I think this case is highly significant, as it focuses on consumer fraud. A win by the plaintiffs will undoubtedly have a chilling effect on practitioners of SOCE beyond the borders of New Jersey. For example, it may also provide other states with models for laws of their own that will protect the public from practitioners of conversion “therapy” in those states. A win would also expand the ban on SOCE embodied in existing legislative bans in CA, NJ, OR and DC: They only apply to licensed professionals who do SOCE with minors. Consumer fraud laws can be used against non-licensed practitioners and protect adult patients as well. As I said, that’s significant.

You’ve been a long-time observer of the proponents of conversion therapy. Is there anything in particular that you will be watching for in this trial?
No.  I have no idea what to expect, although I was heartened to hear the judge ruled out testimony from most of their “expert” witnesses.

In 2013, Charles Limandri, the president and general counsel of the California-based Freedom of Conscience Defense Fund, which is representing JONAH, wrote, “Individuals with same-sex attraction have a right to seek counseling to live their lives as they choose.” What do you think of this claim?
I think of this as an “old wine” in a new bottle, as this argument was first made by SOCE practitioners in 1997 on the pages of that reputable medical journal, the Wall Street Journal.

I do believe that individuals have a right to seek counseling to live their lives as they choose. However, licensed professionals and unlicensed quacks do not have a right to sell the public snake oil.

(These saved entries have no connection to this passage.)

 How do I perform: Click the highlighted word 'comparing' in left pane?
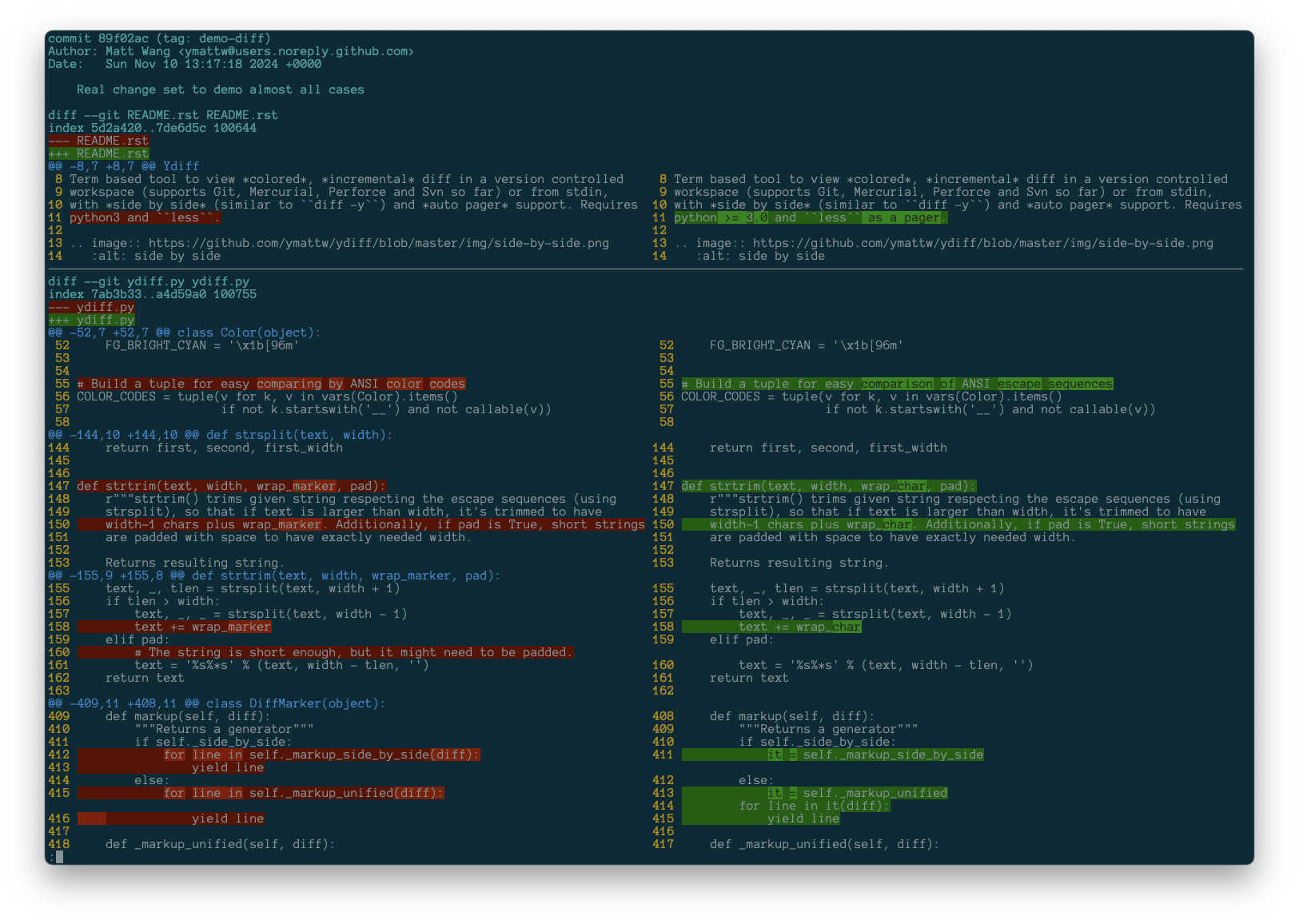pos(289,384)
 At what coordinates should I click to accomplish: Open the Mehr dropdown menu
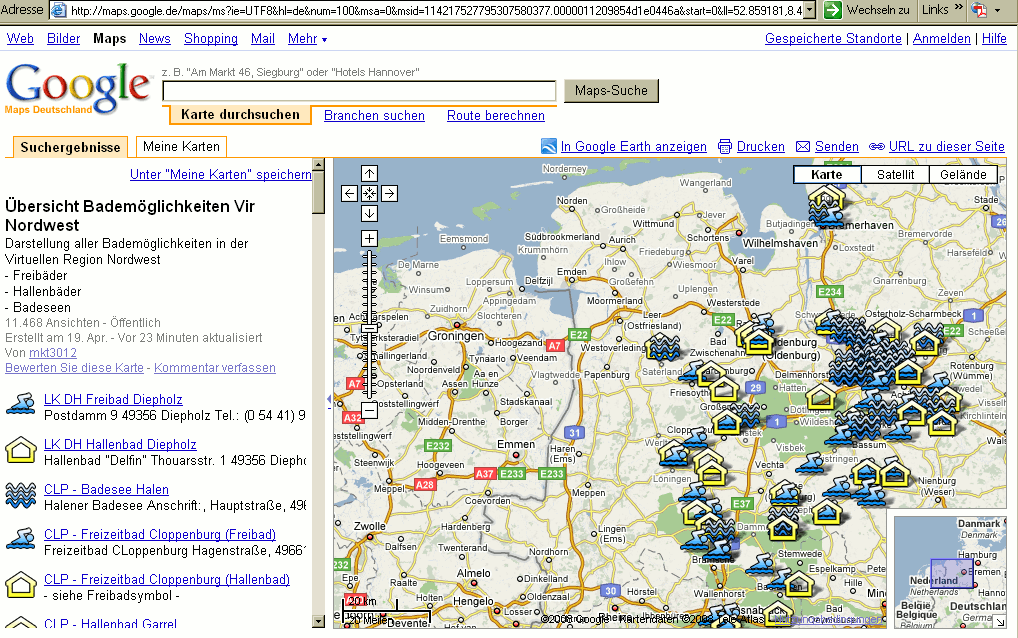pyautogui.click(x=307, y=39)
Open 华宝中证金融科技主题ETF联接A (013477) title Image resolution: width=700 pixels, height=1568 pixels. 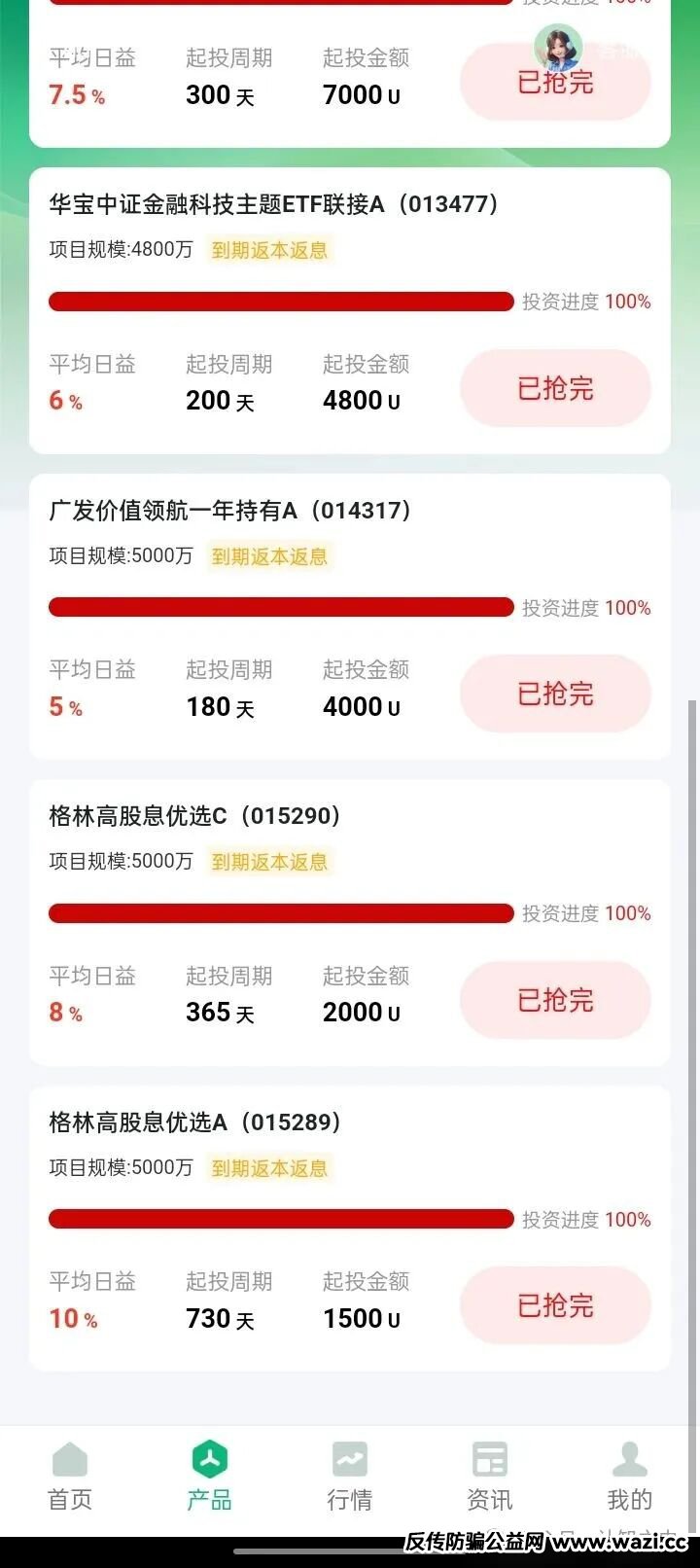[x=273, y=204]
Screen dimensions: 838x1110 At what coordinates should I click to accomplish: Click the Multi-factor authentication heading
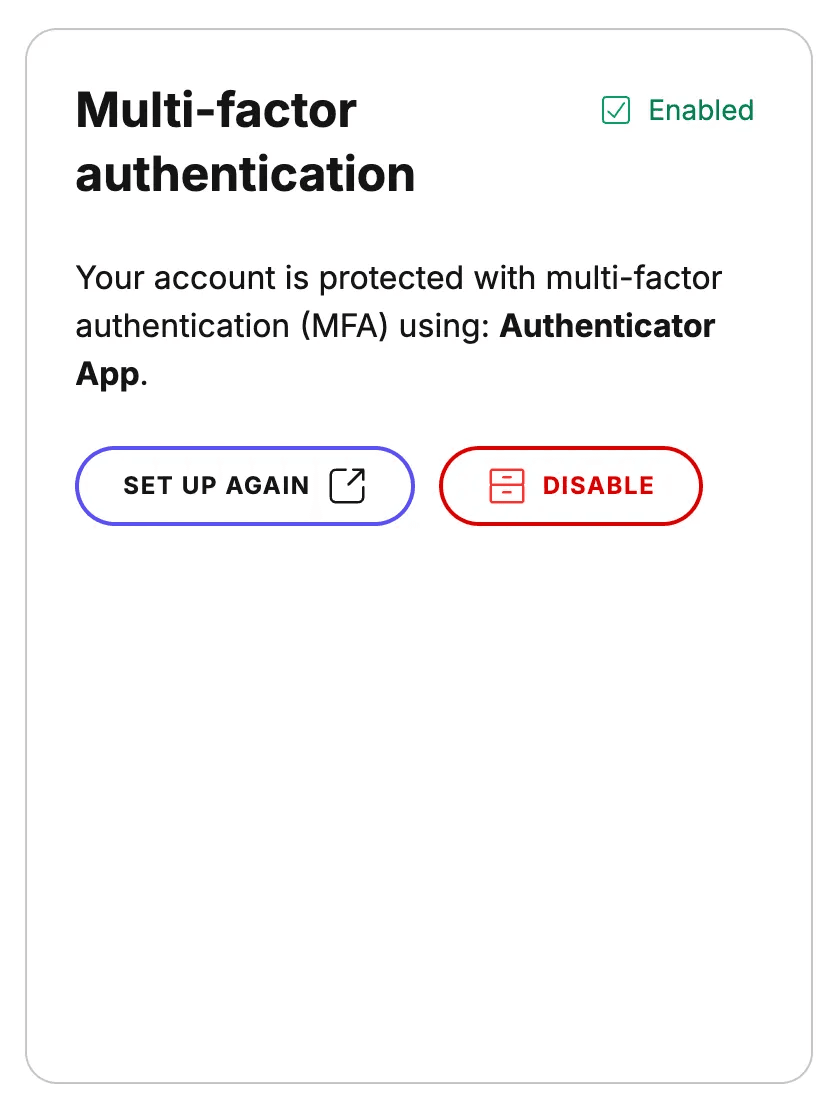pyautogui.click(x=245, y=140)
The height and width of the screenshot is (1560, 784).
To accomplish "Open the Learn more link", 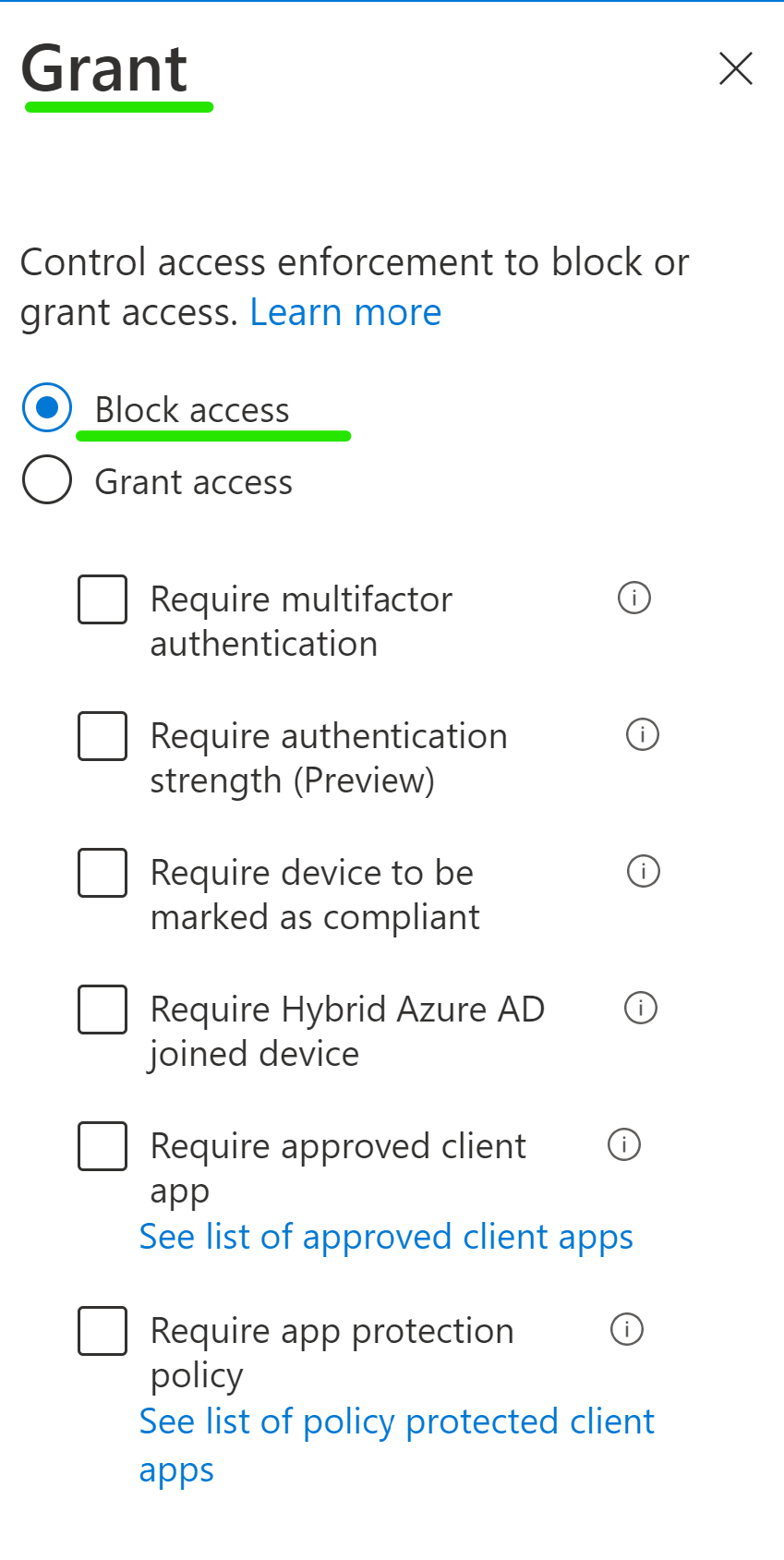I will click(345, 311).
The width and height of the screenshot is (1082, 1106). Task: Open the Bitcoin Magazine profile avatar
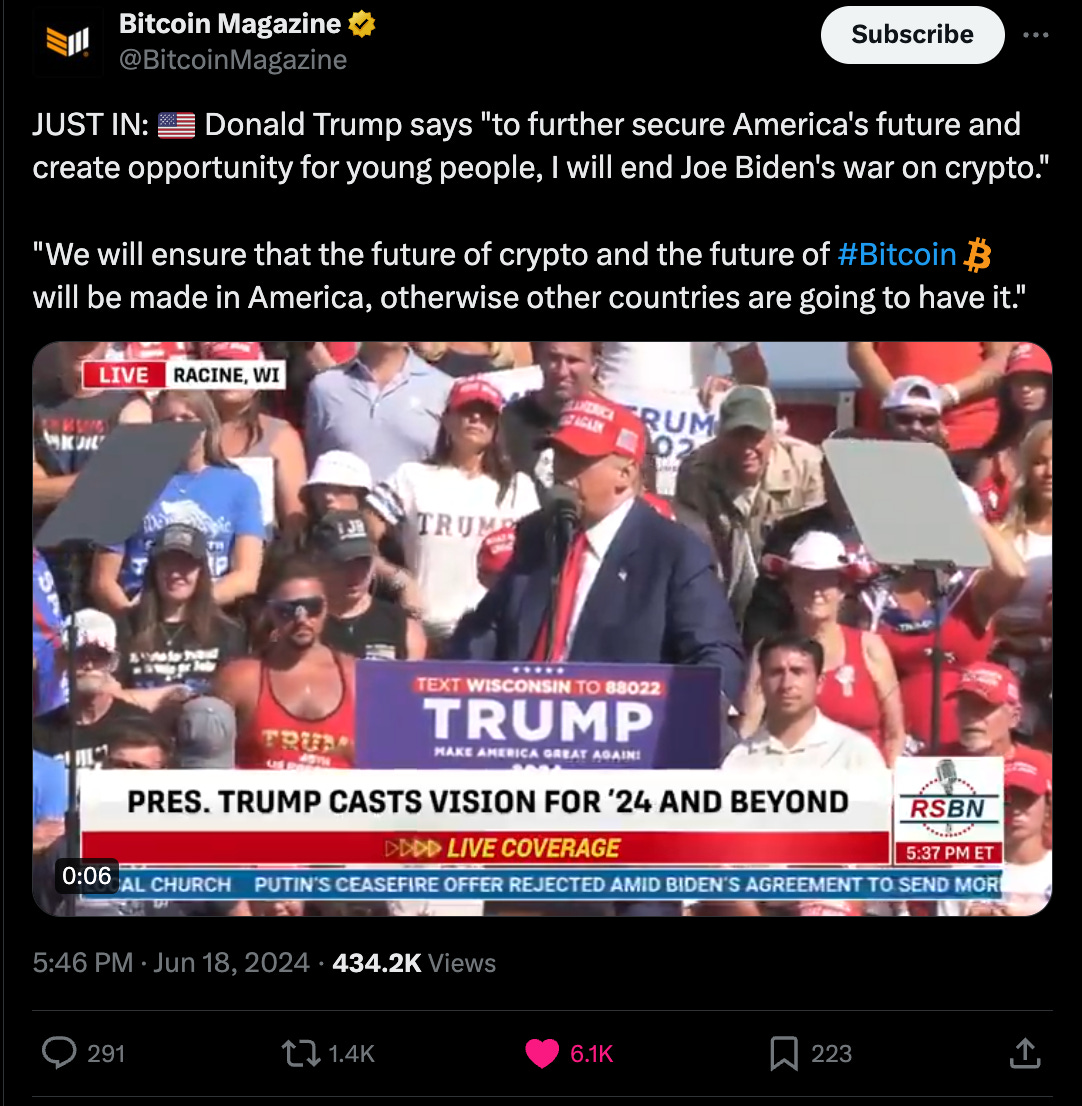(x=68, y=41)
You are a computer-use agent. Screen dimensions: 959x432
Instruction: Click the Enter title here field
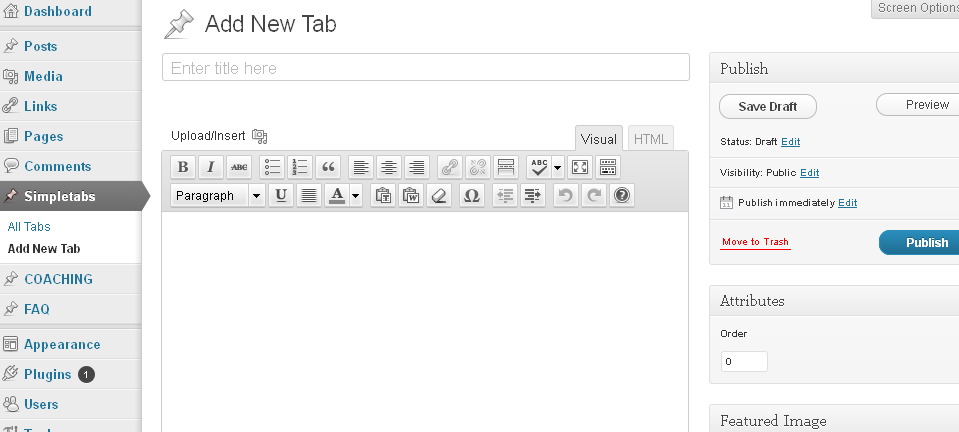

In such cases, the state has a compelling interest to protect the public, even if members of the public choose to seek out “treatments” that don’t work and that may be harmful. 

I see an analogy with laetrile, a quack treatment for cancer that was touted in the 1970s. After studies showed it was ineffective (and harmful in that people who sought out laetrile often failed to seek out conventional, more effective treatments), you couldn’t get laetrile in the U.S., and doctors were not allowed to prescribe it. Some resourceful individuals could go to Mexico to get laetrile. Perhaps after a few more consumer fraud lawsuits, conversion therapies will only be permitted for those who travel to Mexico to seek it out as well.

The first federal bill to ban the practice was proposed last month. What do you think it will take to end conversion therapy entirely? And are we close to that moment?
I don’t think the practice will ever end entirely. I think in terms of a harm reduction model: The best we can hope for is to educate the public about the harm and when harm has been done, hold the practitioners to account.